Extracted data ->
○ ○ ○ ○ ○
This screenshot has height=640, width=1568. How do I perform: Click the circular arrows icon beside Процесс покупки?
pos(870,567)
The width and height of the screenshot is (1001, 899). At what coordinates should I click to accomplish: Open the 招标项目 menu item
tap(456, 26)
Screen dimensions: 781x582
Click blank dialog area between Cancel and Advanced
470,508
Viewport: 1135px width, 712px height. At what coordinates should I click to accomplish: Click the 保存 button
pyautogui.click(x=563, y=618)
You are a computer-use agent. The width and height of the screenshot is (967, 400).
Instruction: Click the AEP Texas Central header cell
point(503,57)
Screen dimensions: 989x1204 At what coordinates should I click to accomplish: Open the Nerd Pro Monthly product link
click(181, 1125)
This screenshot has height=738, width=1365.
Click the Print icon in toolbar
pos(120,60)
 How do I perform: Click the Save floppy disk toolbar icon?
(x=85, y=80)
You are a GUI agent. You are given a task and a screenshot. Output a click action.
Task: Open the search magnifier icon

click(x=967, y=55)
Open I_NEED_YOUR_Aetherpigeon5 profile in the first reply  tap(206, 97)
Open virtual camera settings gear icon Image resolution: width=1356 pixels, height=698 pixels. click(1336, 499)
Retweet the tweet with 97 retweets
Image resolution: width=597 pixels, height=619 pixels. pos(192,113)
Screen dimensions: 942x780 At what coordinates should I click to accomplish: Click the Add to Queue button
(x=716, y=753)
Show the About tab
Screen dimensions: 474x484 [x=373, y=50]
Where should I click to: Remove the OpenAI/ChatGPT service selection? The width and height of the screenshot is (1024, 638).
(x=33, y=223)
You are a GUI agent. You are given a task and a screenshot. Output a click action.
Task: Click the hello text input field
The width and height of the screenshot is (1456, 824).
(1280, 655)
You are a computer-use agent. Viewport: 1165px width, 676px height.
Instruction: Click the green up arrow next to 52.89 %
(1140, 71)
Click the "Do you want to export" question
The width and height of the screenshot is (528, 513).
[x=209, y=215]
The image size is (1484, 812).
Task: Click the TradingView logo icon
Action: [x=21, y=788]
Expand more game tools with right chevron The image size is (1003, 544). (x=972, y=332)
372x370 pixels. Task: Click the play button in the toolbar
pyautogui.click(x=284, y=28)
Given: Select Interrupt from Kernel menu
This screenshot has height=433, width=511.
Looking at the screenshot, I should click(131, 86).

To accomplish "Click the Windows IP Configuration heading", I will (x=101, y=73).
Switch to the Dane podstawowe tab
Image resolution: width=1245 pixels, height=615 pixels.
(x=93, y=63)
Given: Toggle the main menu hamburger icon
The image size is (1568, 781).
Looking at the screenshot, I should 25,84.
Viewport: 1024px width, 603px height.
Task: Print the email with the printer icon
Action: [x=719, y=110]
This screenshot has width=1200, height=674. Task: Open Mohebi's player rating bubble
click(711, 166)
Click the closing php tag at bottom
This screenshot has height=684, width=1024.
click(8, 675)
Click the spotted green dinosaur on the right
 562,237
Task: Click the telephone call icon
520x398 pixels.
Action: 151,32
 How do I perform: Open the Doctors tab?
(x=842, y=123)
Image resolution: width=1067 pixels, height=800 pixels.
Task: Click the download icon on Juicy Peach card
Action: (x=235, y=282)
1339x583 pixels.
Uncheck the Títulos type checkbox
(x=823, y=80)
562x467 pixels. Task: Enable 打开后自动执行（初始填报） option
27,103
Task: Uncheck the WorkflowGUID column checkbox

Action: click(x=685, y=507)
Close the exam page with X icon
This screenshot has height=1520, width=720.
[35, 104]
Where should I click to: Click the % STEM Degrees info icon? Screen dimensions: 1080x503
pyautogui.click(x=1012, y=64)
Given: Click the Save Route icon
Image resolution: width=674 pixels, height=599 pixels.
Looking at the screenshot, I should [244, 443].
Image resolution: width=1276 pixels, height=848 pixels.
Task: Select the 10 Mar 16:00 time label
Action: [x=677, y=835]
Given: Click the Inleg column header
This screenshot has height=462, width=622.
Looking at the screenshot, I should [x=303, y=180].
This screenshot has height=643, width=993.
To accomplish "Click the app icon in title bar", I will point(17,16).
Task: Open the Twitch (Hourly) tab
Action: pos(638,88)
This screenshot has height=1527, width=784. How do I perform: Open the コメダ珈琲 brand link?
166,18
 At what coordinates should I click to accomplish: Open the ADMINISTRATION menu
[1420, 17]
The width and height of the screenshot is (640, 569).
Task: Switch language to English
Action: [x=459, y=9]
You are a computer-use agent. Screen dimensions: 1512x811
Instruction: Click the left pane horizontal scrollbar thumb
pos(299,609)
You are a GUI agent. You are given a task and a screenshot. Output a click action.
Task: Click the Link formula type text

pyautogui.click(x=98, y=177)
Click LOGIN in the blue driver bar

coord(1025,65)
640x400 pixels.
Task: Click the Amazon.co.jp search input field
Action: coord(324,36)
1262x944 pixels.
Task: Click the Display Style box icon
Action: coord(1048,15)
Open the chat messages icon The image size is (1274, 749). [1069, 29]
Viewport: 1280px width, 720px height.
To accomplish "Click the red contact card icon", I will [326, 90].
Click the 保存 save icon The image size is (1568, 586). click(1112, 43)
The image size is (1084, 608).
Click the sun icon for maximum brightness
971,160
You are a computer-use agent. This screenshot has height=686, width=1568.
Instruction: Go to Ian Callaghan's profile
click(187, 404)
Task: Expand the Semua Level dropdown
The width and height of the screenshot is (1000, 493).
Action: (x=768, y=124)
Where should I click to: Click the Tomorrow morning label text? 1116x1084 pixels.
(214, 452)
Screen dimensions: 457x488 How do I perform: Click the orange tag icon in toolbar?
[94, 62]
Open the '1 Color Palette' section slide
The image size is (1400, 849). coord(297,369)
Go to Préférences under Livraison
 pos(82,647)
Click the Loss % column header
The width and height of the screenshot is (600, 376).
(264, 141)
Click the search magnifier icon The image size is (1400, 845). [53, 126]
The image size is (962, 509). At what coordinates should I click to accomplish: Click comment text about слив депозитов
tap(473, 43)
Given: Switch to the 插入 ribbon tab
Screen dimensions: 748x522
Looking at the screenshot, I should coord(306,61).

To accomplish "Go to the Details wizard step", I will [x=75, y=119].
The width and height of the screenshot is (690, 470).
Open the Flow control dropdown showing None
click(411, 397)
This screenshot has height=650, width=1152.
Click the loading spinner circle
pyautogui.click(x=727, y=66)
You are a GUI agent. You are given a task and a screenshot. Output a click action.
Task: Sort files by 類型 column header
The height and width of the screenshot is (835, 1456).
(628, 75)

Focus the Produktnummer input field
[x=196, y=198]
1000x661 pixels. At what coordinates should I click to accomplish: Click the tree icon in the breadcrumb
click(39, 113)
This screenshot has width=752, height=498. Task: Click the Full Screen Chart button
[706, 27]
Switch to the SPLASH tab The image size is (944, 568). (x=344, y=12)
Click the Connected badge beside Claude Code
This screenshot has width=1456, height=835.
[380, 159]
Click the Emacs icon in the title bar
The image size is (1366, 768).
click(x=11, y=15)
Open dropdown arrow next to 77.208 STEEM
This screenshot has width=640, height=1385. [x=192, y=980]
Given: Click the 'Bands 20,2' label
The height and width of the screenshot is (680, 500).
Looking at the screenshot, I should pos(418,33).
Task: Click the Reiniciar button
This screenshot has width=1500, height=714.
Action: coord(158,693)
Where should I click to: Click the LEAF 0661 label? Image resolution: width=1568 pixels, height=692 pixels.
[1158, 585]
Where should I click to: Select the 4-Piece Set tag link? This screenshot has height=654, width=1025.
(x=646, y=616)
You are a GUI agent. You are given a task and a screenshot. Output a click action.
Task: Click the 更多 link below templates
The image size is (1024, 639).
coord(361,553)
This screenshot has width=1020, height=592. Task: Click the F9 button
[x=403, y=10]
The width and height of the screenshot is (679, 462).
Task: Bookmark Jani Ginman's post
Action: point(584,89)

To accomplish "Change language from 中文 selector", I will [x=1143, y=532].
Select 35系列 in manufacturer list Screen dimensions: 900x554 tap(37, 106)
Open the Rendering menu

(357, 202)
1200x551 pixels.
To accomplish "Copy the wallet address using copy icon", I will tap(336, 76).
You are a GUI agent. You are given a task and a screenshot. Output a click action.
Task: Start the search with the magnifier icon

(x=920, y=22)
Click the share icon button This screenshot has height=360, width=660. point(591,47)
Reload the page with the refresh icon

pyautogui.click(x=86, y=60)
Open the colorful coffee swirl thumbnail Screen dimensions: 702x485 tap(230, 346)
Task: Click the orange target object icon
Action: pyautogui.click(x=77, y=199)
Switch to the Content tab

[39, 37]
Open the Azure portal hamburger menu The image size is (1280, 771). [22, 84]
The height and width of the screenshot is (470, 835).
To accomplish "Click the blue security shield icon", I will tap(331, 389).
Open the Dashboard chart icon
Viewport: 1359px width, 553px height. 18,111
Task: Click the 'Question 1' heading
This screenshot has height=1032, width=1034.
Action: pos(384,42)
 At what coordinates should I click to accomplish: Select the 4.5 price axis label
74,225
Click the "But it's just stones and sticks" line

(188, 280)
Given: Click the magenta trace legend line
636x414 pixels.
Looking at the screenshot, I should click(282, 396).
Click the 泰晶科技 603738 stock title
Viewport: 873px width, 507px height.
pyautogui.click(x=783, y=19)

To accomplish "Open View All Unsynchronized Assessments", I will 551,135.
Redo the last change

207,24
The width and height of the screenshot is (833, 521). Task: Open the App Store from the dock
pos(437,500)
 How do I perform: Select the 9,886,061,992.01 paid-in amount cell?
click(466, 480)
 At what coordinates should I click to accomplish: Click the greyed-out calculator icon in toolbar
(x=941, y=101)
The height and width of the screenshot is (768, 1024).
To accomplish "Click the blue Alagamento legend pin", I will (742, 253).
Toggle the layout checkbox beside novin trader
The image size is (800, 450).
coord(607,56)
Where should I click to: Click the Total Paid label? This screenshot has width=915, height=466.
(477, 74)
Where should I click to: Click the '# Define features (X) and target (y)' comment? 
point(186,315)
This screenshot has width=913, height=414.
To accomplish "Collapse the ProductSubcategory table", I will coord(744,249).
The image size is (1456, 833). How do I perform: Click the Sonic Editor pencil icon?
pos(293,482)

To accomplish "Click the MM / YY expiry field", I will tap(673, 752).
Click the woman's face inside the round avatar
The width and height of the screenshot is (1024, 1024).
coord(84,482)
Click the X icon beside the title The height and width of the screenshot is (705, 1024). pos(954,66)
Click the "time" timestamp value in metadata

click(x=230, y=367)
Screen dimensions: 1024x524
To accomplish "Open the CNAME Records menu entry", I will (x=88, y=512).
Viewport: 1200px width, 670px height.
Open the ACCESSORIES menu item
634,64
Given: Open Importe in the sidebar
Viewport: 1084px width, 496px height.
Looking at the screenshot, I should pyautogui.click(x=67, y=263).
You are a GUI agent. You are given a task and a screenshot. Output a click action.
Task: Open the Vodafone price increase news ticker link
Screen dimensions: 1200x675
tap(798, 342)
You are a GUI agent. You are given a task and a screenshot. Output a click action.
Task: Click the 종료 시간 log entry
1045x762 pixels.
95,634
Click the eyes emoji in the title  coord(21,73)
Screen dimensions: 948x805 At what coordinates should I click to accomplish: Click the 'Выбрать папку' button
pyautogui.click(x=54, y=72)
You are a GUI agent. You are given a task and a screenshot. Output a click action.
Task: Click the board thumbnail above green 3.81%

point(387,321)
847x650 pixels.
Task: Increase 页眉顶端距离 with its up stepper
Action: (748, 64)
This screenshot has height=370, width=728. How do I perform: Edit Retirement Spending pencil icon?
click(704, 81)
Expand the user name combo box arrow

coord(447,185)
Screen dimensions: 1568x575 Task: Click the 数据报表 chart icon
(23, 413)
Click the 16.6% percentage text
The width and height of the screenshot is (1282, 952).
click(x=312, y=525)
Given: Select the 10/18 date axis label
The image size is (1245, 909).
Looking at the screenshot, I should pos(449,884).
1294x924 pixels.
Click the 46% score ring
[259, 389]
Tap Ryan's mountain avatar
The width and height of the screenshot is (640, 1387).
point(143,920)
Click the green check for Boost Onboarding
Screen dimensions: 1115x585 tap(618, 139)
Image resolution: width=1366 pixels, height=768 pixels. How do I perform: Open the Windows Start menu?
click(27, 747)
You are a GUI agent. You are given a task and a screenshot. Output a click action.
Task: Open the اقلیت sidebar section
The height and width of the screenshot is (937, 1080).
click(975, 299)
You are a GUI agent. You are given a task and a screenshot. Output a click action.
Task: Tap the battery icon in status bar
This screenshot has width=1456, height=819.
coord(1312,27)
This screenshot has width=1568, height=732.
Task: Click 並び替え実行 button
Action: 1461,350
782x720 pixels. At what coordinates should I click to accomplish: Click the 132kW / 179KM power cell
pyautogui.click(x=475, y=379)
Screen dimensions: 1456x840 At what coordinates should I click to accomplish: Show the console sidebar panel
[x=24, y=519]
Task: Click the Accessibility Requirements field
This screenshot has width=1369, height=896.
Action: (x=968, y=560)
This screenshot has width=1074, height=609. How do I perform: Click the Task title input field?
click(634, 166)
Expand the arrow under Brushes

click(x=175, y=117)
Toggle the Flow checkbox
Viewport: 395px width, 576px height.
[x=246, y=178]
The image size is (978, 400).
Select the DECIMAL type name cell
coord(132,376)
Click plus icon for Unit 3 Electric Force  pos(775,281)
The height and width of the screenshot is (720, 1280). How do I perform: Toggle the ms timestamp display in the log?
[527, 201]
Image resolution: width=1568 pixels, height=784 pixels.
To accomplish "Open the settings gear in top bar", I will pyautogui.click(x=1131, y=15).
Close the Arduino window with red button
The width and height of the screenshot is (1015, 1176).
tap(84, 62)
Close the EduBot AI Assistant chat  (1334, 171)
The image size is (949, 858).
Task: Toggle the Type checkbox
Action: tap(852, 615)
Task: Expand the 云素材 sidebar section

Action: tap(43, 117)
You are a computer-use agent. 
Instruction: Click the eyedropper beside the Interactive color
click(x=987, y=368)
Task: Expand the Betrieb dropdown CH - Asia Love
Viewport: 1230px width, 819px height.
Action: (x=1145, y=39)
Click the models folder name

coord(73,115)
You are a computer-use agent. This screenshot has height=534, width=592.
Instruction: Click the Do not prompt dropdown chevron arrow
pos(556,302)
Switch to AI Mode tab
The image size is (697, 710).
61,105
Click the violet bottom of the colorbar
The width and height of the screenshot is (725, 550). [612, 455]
○ ○ ○ ○ ○
Would you copy every line of the entries that includes the word "heading"?

To accomplish "Click the Windows IP Configuration heading", I will (x=101, y=73).
Task: Click the 'Question 1' heading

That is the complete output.